L’allora Segretario generale Kofi Annan aveva chiesto ai governi di passare dalle parole ai fatti individuando, tra i molti documenti dei summit per lo sviluppo celebrati nel decennio precedente, otto obiettivi concreti, chiari, misurabili, da raggiungere entro una scadenza prestabilita: il 2015 appunto.
Nel 2002, non appena si sono smorzati gli echi della tragedia dell’11 settembre che in quel periodo aveva completamente catalizzato l’attenzione e occupato l’agenda politica, Annan ha cercato l’avallo e il sostegno dell’opinione pubblica, chiamando i cittadini alla mobilitazione. Così migliaia di organizzazioni, Ong, sindacati, gruppi giovanili, scuole, amministrazioni locali e, per il loro tramite, milioni di uomini, donne e ragazzi hanno manifestato, sottoscritto petizioni, promosso iniziative di pressione a favore degli Obiettivi.
Tutti i paesi, dai più poveri ai più ricchi, sono stati attraversati da questo fermento: possiamo considerare quella sui Millennium Goals, la più grande campagna di opinione mai realizzata. All’iniziativa intitolata «Stand Up» (alzati in piedi contro la povertà), organizzata una volta all’anno, hanno partecipato milioni di persone (si calcola che nel 2009 siano stati 44 milioni).
Oltre a essere diventati il principale quadro di riferimento per politiche e programmi di cooperazione, gli Obiettivi sono stati il primo tentativo di riassumere in un documento unitario le molteplici componenti dello sviluppo umano, coniugando istruzione e salute, tutela dell’ambiente e parità di genere, trasferimento delle tecnologie e commercio internazionale.
Ben prima della crisi economica, la campagna ha evidenziato il carattere globale dei problemi: la povertà e la fame non riguardano solo i paesi del Sud del mondo, ma richiedono uno sforzo congiunto, le pandemie come l’Aids, la tubercolosi o le altre malattie contagiose non si fermano alle frontiere, ma possono colpire gli abitanti del mondo intero; l’emergenza climatica e l’esaurimento delle fonti energetiche non minacciano solo i paesi industrializzati, ma accrescono le difficoltà economiche dei paesi produttori di materie prime.
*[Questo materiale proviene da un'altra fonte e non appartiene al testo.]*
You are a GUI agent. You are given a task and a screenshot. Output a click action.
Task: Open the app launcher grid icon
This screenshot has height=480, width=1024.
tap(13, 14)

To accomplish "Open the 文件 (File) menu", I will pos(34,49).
Nonostante la drammatica battuta d’arresto negli sforzi per combattere fame e povertà causata dalla crisi economica del 2008, gli Obiettivi del Millennio hanno prodotto effetti positivi. Secondo l’ultimo rapporto Onu di verifica, mezzo miliardo di persone è uscito dalla povertà assoluta, l’88% dei bambini e delle bambine viene oggi iscritto alla scuola primaria, con tassi di incremento del 15% in Africa e dell’11% in Asia. Il tasso di frequenza scolastica delle bambine nei paesi emergenti è salito dal 60% al 79%; 4 bambini su 5 vengono vaccinati, anche se il totale dei bambini sotto i cinque anni che muoiono ogni anno di malaria e altre malattie curabili è di 9 milioni; le morti delle partorienti sono diminuite del 47% anche se sono ancora 287mila ogni anno, e di queste 50mila hanno meno di 19 anni. Grazie alla prevenzione e ai farmaci antiretrovirali, diminuisce il numero delle persone che contraggono il virus Hiv e muoiono di Aids, mentre i morti per la malaria sono diminuiti di un quarto.
Questi passi avanti sono il risultato dell’azione combinata di crescita economica, politiche governative, impegno della società civile e sforzo globale in favore degli Obiettivi del Millennio, dimostrando che, se gli obiettivi sono condivisi e si mettono in campo le risorse necessarie, i risultati arrivano.
Nel 2015 gli Obiettivi scadono e si rischia un vuoto di iniziativa. Per questo le Nazioni Unite hanno promosso il processo Beyond2015 (oltre il 2015), individuando i 12 Nuovi Obiettivi, a cui vale la pena di riservare la nostra attenzione nei prossimi mesi.